**PROBLEM TO WORK ON:**
Answer these questions about the fashion innovation text below.
1. Which garment has been designed in countless fabrics and prints?
2. Besides designers, what must today's designers also be?
3. Instead of researching for inspiration, what should designers research?

Designing for the Future: Process Instead of Product

- - Fashion Innovation

As a fashion designer, have you ever hit a serious creative roadblock?

You know the drill. Tasked with designing the “next big thing,” you sit down with your sketchbook and draw a complete blank—literally.

“Everything’s been done before,” you mutter to yourself and head back to the inspiration drawing board.

We’ve been there, and to an extent, you’re right. The A-line dress has been designed in countless fabrics and prints. T-shirts have been taken apart, put back together, ripped, washed, distressed, embellished, frayed, short, long, oversized, cropped…you name it. And unfortunately, many of those clothes have ended up in landfills. Maybe there is a more viable (and valuable) way to come up with the next big thing in fashion.

Today’s designers, and those who will stand out from the pack in the future, must also be innovators. So instead of using our creative energy to determine how can we design a pair of jeans no one has ever seen before, maybe we should be considering how can we better the jeans that are already on the market.

Instead of researching for inspiration, research a current problem in the fashion industry.

Instead of producing more fashion industry waste, use waste from the fashion industry to produce.

Instead of using extensive (and often toxic) processing to achieve a new finish, explore a new process to reduce the fashion industry’s footprint on the environment.

**LISTED ENTRIES:**

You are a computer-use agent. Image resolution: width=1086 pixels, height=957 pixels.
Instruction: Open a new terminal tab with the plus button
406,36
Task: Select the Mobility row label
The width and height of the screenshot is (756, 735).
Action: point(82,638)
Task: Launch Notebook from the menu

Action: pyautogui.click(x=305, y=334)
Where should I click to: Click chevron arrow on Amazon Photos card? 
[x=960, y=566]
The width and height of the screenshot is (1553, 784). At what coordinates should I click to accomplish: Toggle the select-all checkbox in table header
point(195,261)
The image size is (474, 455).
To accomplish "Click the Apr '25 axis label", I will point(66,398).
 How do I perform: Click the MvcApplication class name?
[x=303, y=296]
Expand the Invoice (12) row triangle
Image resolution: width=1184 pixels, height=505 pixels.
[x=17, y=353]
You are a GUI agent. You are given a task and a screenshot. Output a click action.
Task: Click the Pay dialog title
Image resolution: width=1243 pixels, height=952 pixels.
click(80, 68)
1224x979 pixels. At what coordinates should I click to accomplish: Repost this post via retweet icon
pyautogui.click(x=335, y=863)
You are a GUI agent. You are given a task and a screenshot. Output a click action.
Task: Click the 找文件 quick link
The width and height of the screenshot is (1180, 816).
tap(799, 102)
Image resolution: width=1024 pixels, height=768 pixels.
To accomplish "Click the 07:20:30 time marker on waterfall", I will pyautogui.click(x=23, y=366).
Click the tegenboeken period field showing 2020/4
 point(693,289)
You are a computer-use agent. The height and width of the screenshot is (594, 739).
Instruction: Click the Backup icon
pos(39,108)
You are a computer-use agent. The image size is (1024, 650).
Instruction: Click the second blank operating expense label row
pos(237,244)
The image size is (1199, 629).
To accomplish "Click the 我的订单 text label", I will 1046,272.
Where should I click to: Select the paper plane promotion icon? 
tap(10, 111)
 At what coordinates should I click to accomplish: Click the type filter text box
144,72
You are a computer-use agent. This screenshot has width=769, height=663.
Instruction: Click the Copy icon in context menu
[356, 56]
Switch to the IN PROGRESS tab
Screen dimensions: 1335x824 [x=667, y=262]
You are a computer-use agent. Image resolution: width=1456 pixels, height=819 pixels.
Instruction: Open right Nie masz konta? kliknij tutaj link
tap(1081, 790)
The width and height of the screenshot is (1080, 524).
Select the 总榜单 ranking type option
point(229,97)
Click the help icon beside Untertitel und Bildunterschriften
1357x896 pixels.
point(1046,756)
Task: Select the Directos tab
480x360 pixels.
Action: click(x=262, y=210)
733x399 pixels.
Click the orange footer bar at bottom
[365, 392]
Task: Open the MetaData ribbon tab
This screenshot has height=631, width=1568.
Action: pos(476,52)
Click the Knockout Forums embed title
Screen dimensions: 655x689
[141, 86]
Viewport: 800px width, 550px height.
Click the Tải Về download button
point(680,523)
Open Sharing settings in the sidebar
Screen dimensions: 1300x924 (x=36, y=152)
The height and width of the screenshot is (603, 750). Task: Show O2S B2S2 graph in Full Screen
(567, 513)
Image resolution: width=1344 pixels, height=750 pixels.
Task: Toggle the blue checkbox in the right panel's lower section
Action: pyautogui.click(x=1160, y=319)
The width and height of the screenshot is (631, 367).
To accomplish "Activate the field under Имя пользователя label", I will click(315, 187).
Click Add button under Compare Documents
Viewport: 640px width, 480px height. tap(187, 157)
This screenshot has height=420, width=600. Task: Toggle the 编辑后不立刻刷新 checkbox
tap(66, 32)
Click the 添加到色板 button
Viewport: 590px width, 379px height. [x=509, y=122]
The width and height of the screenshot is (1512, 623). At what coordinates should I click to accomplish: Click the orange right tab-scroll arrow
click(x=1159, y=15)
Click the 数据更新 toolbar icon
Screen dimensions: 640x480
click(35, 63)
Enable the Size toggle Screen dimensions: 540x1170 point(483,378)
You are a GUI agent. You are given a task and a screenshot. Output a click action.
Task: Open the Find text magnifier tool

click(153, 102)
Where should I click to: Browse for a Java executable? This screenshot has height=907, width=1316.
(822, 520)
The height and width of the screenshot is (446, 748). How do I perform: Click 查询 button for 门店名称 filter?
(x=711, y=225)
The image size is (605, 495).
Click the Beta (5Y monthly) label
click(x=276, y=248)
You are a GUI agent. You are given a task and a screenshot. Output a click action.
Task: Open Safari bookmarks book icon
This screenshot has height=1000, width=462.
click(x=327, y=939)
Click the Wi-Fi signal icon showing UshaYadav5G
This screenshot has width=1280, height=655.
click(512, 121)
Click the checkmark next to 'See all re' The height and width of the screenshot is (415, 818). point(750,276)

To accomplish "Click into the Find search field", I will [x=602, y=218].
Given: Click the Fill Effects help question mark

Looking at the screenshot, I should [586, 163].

**OUTPUT OF THE TASK:**
1. The A-line dress.
2. Innovators.
3. A current problem in the fashion industry.